### SHORT TASK
Continue the piece on Marjorie Reeves that appears below, beginning directly after its final sentence listing her senior colleagues in the Moot.

### SOURCE EXCERPT
* * * *

The Groves of Academe

Marjorie Reeves, 1905-2003

She was, when I met her two years before her death, much as others had described her decades before. I remember, when I knocked at her back door, the bright eye that peered at me over an easy chair, and the clear voice that bid me come inside. That voice was often a little breathless, as if she was having a hard time making her words catch up with her thoughts; but then, she had much to say. She was able to get around with a walker, and she insisted on coming into her little kitchen to supervise my brewing of the ritual tea. She admitted that I made a very good job of it, and not just by American standards. I remember it as one of the first times that an Oxford academic had offered me tea rather than coffee. But then, she was then 96 years old, and represented a very different generation.

Marjorie Reeves was born in the north of Wiltshire, and grew up amongst the barrows, tumuli, and other traces of a mysterious Neolithic civilization. Her family was Baptist, and had been since the 17th century (she would later join the Church of England). They had always been concerned, as she would later proudly write, for the education of their young women. In her generation this would have earned a woman the dismissive title of "bluestocking." She went up to Oxford, where she studied at St. Hugh's, one of the first colleges for women in the university. From there, she went on to the University of London for doctoral studies; Oxford was at the time not fond of doctorates, let alone women who presumed to earn them. Finishing her doctoral work, she taught school and taught teachers. She had been active in the Student Christian Movement, and in the '30s she was involved with Christian students in Germany who opposed the Nazi regime. During the war she became, as she put it to me in conversation, "a very junior member"

of the Moot, a group of intellectuals brought together from time to time in Oxford to plan the shape of a "new Christendom" that would rise from the wreckage of Europe. Her senior colleagues were some of the most luminous intellects in England at the time: T.S. Eliot, John Baillie, Walter Moberly, Alec Vidler, Karl Mannheim, and occasionally Christopher Dawson and Michael Polanyi.

* * * *

### DATA LINES

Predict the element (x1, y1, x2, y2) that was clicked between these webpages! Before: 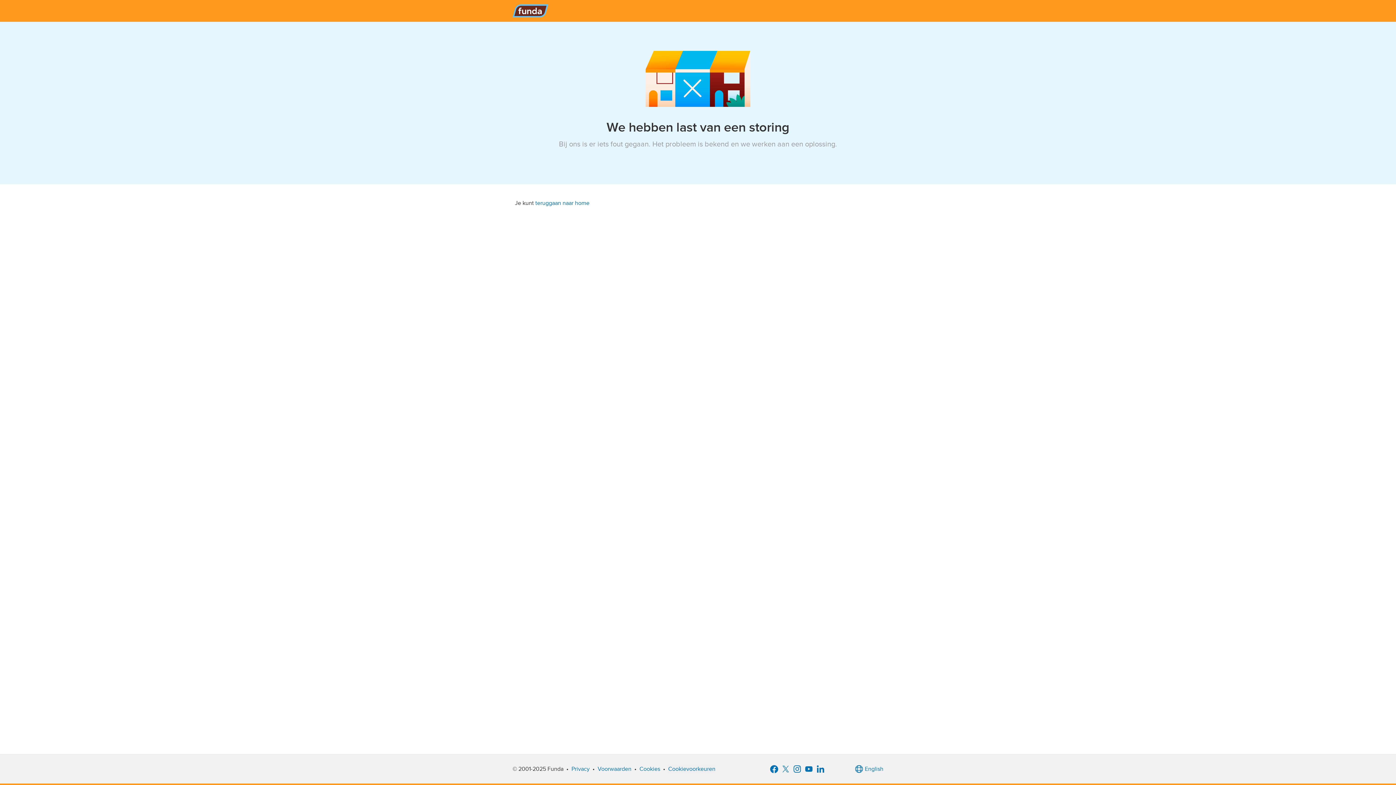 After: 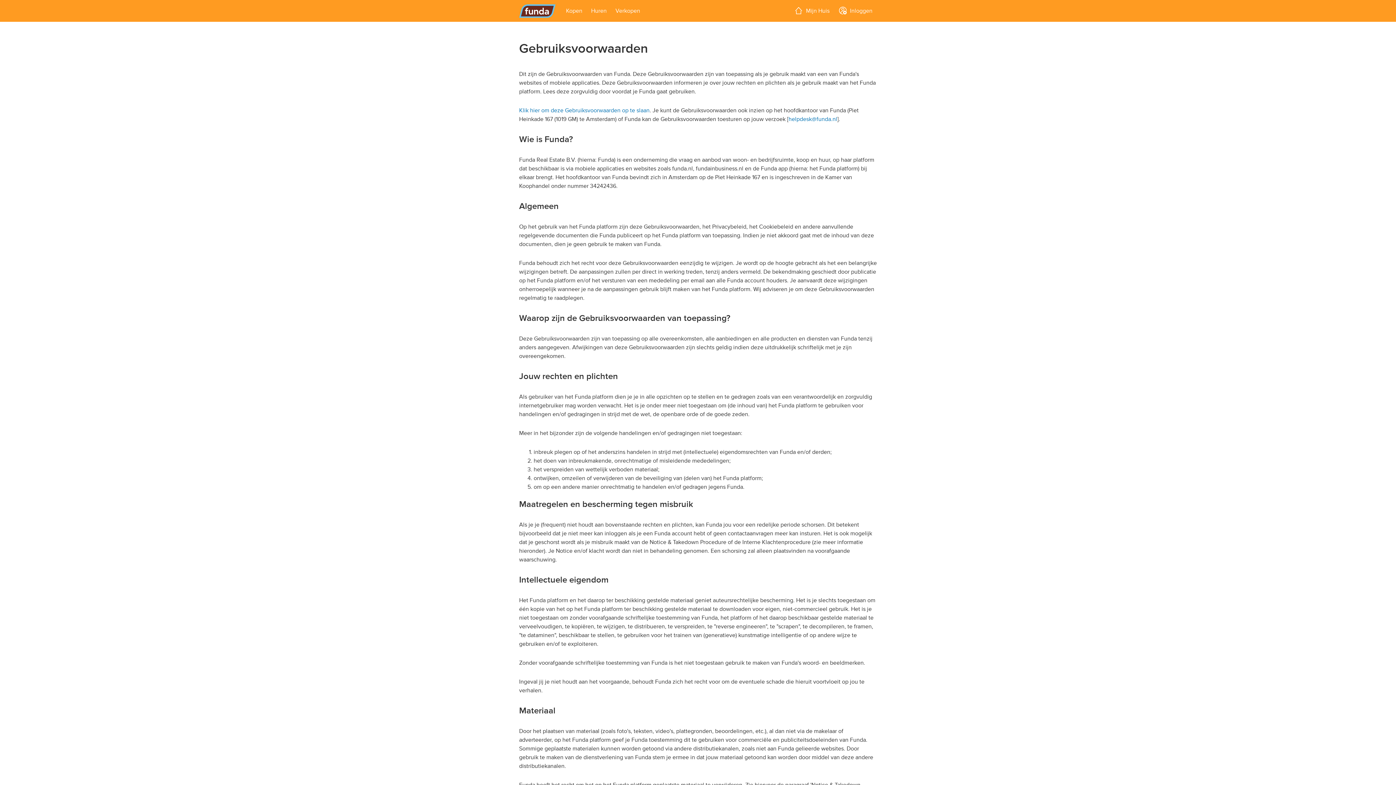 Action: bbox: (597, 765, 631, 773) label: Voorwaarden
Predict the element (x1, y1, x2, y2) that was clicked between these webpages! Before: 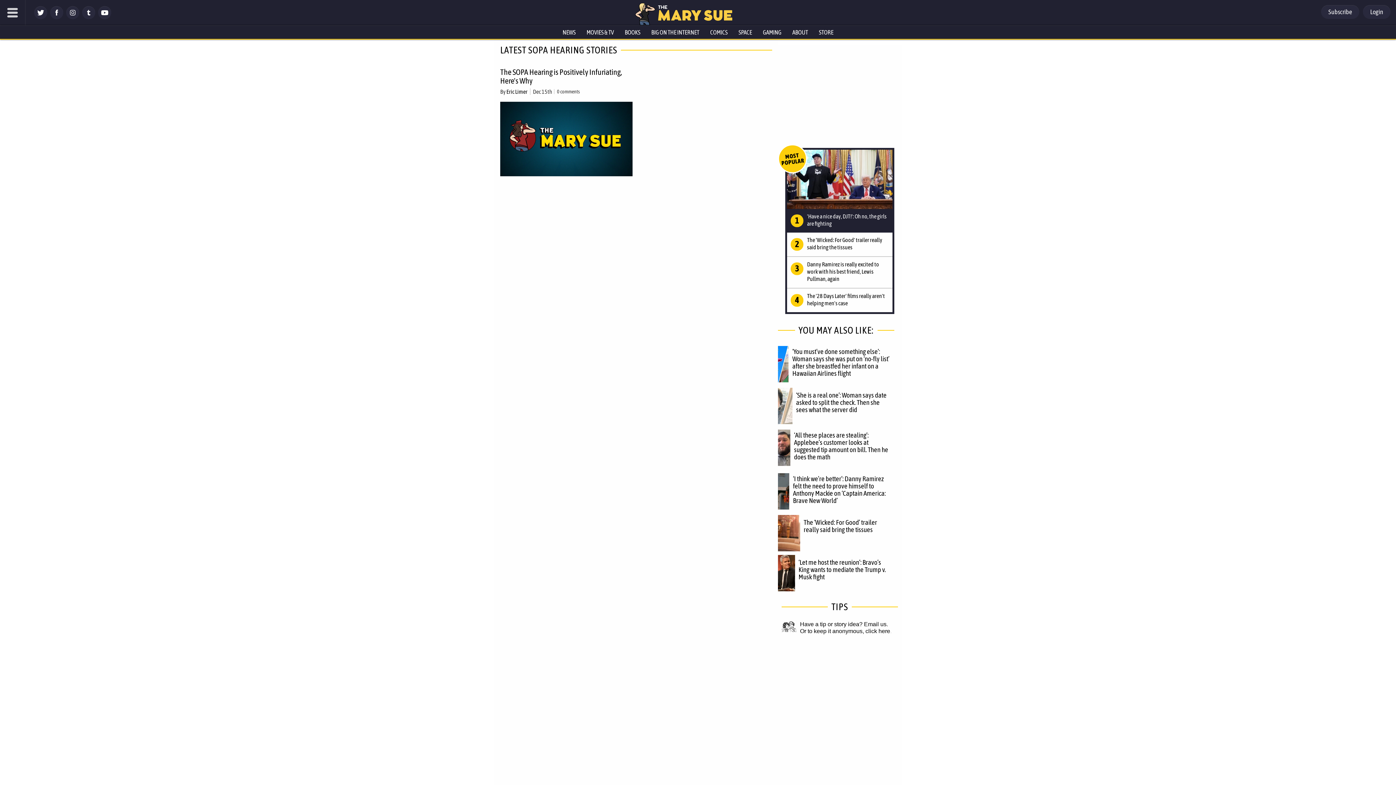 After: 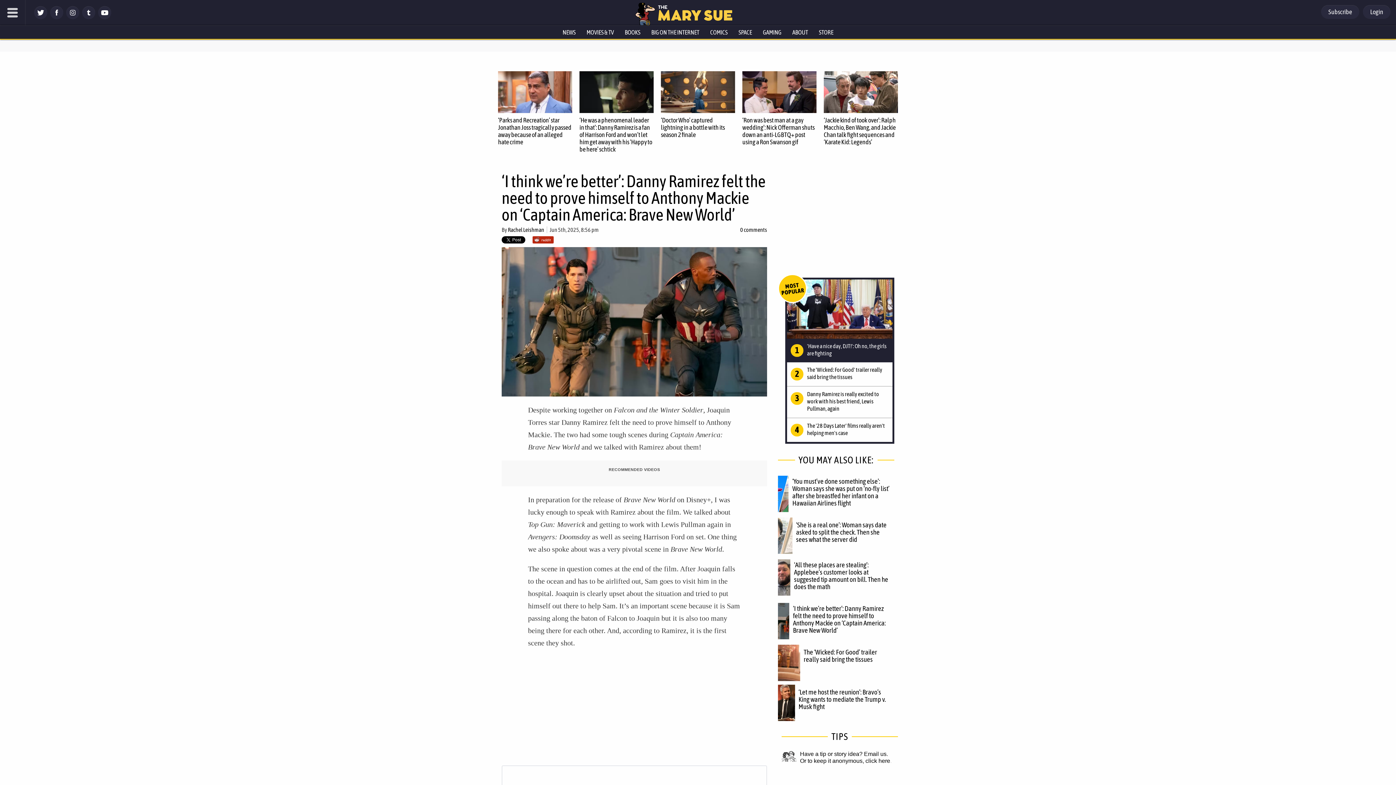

* * * *

### EXERCISE RESPONSE
In 1948 she returned to Oxford as a Fellow of St. Anne's College, another of the university's colleges for women. There she remained for many years, at one point holding the post of Vice-Principal of the college, right up to the moment of co-education. She bought a large house in North Oxford in which she hosted, as long as she lived, a steady procession of students, intellectuals, and diverse lodgers.

All of that would have been impressive enough. But she additionally maintained a rigorous and diverse publication schedule. She wrote monographs on medieval thought; on the appropriation of medieval thought by 19th-century authors and philosophers; pamphlets for Sunday school teachers and Christian educators, one of which boasts an introduction by Dorothy Sayers; a number of little history books for children, part of a series she proposed and then edited; one of the best of the many books written on the crisis of modern higher education, done from within a Christian philosophy of learning; and, along with assorted other publications too numerous to mention, a history of her church in Oxford, St. Mary the Virgin, that was published two weeks before her death.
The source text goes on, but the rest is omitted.